Time for this week's theme. Hmmm... How about...

BIRDS

We done insects. Why not the feathered flyin' critters? 

And if you're new or not familiar with the rules please see the original challenge thread and review them. Thanks.


----------



## wvdawg (May 16, 2011)

Oh, oh Chris - this might be too tough for Lovemylabxs!  Mike doesn't get too many birds out there!


----------



## carver (May 17, 2011)

*Hunting worms*


----------



## Mak-n-Memories (May 17, 2011)

Beautiful shot.


----------



## wvdawg (May 17, 2011)

Wow!  Awesome composition Jerry!
Way to go!


----------



## LOVEMYLABXS (May 17, 2011)

Neat shot Jerry 

Well I'd almost bet you are expecting to see a Hummer shot but fooled ya this time (I do have a few more to post up later ) but for now how about a 

Male House Finch


----------



## Bubba_1122 (May 18, 2011)

recurve36 said:


> Here are some gull shots from the beach.

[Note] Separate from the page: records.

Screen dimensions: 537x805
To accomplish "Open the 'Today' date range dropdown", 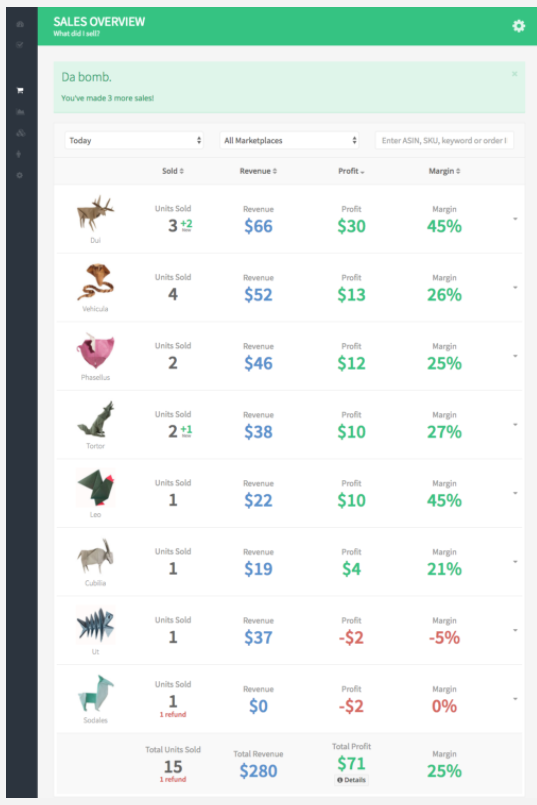I will click(x=134, y=140).
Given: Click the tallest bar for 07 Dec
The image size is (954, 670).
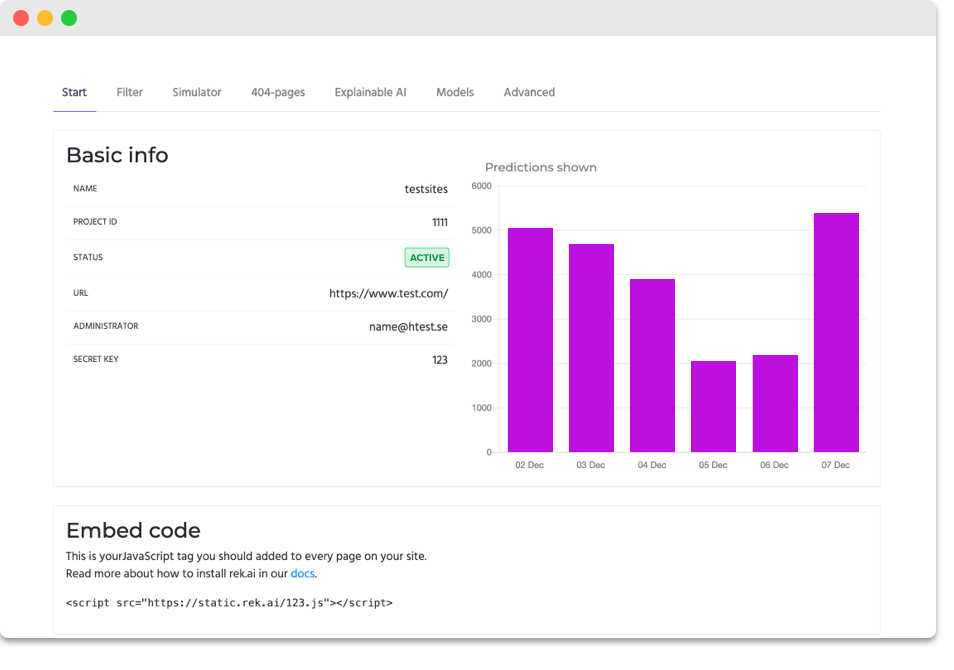Looking at the screenshot, I should coord(836,332).
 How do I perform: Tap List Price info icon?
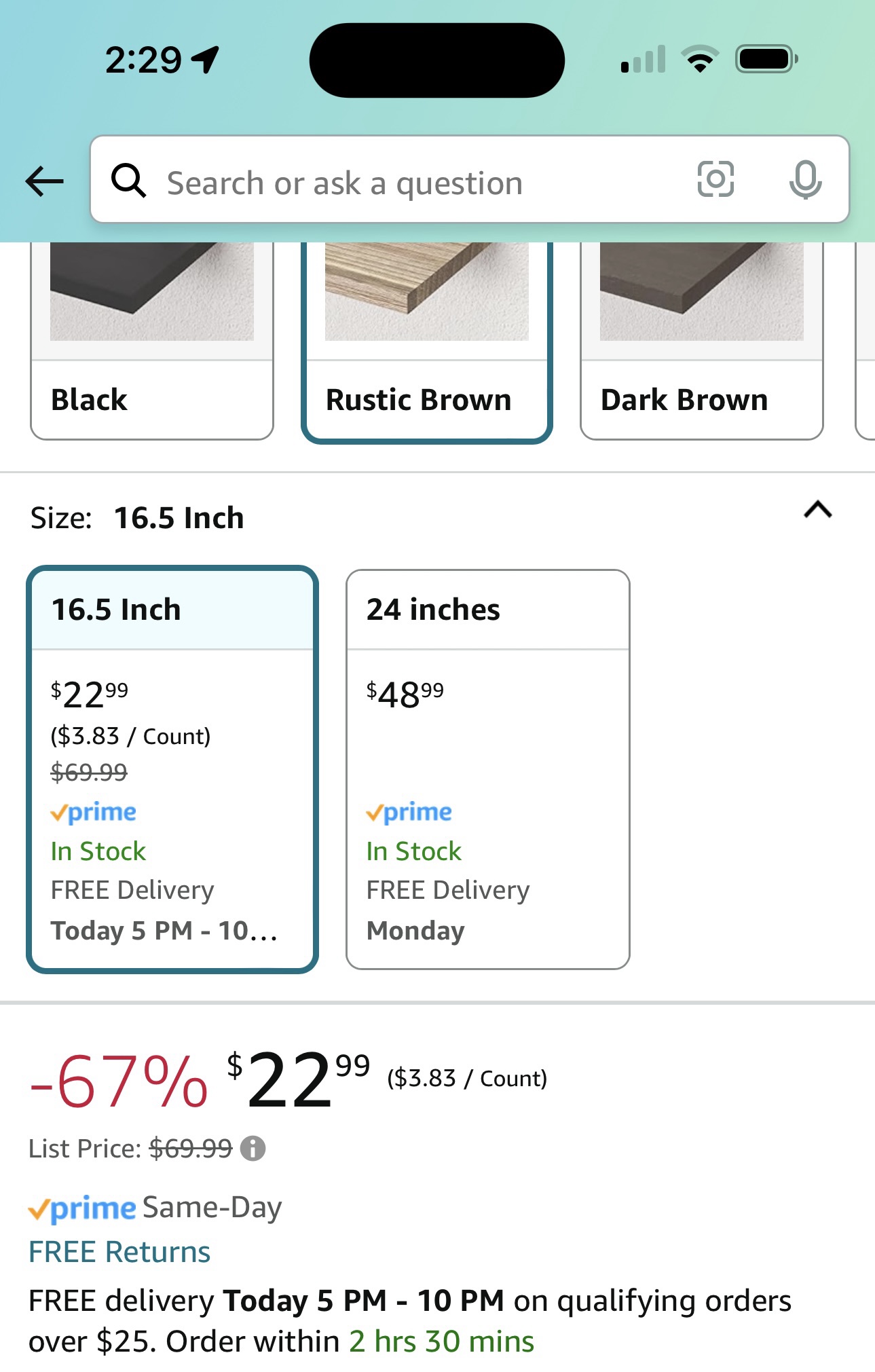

For some reason Alfred Hitchcock flashed through my mind. 


Nice shots.


----------



## wvdawg (May 18, 2011)

Guess I'd better stick with my favorite species!


----------



## LOVEMYLABXS (May 18, 2011)

wvdawg said:


> Guess I'd better stick with my favorite species!


 

And you do such a nice job with them Dennis


----------



## mlbfish (May 18, 2011)

Took this about an hour ago. If the window had been open I could just about touch him. About 3 feet away. Not crazy about the background.


----------



## carver (May 18, 2011)

Nice shots so far,Lets see some more


----------



## Browtine (May 18, 2011)

I figured this would be a great one with this group! Lovin' it!


----------



## HALOJmpr (May 18, 2011)

I'll slip one in this week.  Sorry I missed a few.


----------



## Mrs. Piggy (May 19, 2011)

*Starling*

I think this might just be one of my favorite birds


----------



## cornpile (May 20, 2011)

*Woody*


----------



## ronfritz (May 21, 2011)

I missed a bunch but had some pretty good luck down at the pond so figured I'd come out of hiding and post a few.


----------



## huntin1 (May 22, 2011)

Not sure if this is too late,







huntin1


----------



## Niner (May 22, 2011)

Not the best pic I've ever taken, but he didn't pose for very long.  Only got about three shots.


----------



## ronfritz (May 22, 2011)

Nice shot Huntin1.  Good to see some green grass.  I'm headed up your way sort of, to Lake of the Woods the last week of June for some walleyes and hope to come home with some loon shots.


----------



## huntin1 (May 22, 2011)

Thanks Ron, It is very nice to see green grass and flowers blooming. Winter lasted too long this year.

Good luck on the walleyes and Loons, Lake of the Woods is a good place for both, and huge mosquitos.


huntin1


----------



## kc6bsm (May 22, 2011)

Just relaxin,................ until Chase flushed them up.


----------



## papasmurff (May 22, 2011)

just got a new lens and trying to figure it out, so.....


----------